Before Alabama college students could return to campuses this fall, officials decided that the 200,000 students in the state would need to be tested within weeks of the start of the school year. The University of Alabama at Birmingham (UAB) Department of Pathology and several other agencies partnered and found a way to accomplish this daunting task.
Sixto Leal, Jr., MD, PhD
With the leadership of the UAB Department of Pathology - Chairman George Netto, MD, and Assistant Professor Sixto Leal, Jr., MD, PhD - and the help of the Alabama Department of Public Health, the University of Alabama System, and UAB Medicine, the team launched the GuideSafeā¢ initiative, which was funded through the CARES Act.
GuideSafeā¢ is a multi-tool platform application that performs testing, tracing and symptom reporting. The platform and tools were developed by leaders in the University of Alabama system through an effort led by Sue Feldman, RN, MEd, and Mohanraj Thirumalai, MSEE, PhD.

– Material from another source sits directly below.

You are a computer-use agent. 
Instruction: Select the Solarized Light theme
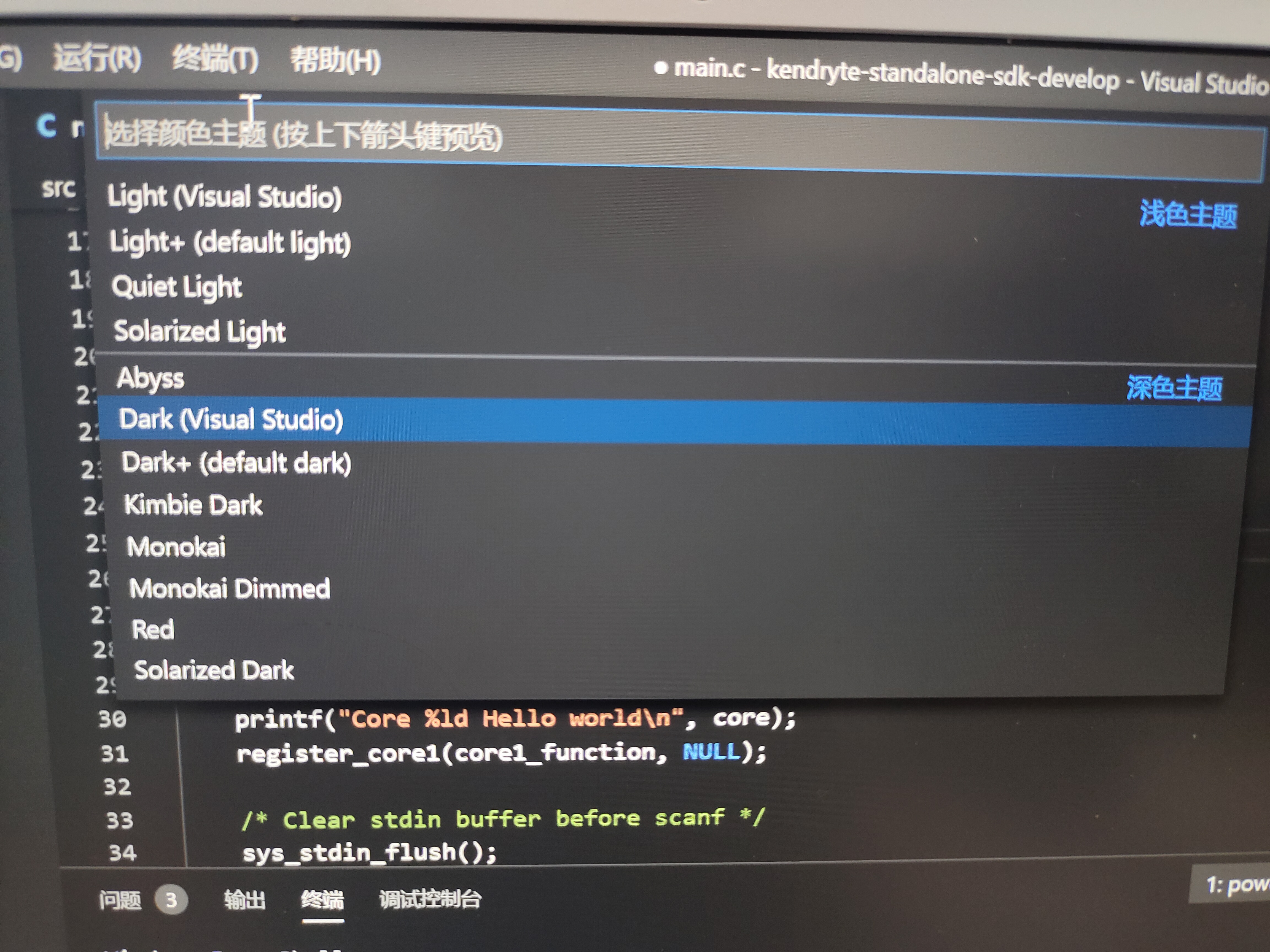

To help set up testing sites throughout the Alabama, the Bruno Event Team joined the initiative to sign up students for drive-through testing near their hometowns. Each student got a nasal swap, and those samples were delivered to UAB for processing and testing. Each result was sent to the student's school and emailed to the student.
"The process was new to everyone, and my main focus in the laboratory was to figure out how to provide all of these tests," Leal says. "We brought in a lot of new equipment and reagents and recruited about 20 individuals with molecular biology skill sets to help us with the initiative. But that was just the laboratory component. There is an information technology component that had to be built from scratch. We worked with computer programmers to build lab information systems that enabled us to process and deliver data. A process like this usually takes six months, but we completed it a month and a half, thanks to great efforts from a lot of people."
To speed up the testing, Leal and the team uses a pooling method with a real-time reverse transcription polymerase chain reaction (rRT-PCR) test for detection of nucleic acid from SARs-CoV-2 in clinical specimens. This process has been used before in other contexts such as HIV population screening of donated blood products, but this is the first time it has been used for this purpose and on such a large scale.
"The test we developed at UAB is the most sensitive FDA Emergency Use Authorization test in the country. Normally, we test one sample at a time which consumes one set of limited reagents per test," Leal says. "The pooling innovation we developed enables us to use this sensitive test on eight people at a time. If the test on the pooled sample came back negative, we knew with high confidence that those eight people did not have the virus. We were able to report all individuals in the pool as negative. In contrast, if the pooled sample tested positive, each sample was tested individually to identify the infected individual. When the positivity rate in the population is low enough, samples can be pooled with a high level of efficiency."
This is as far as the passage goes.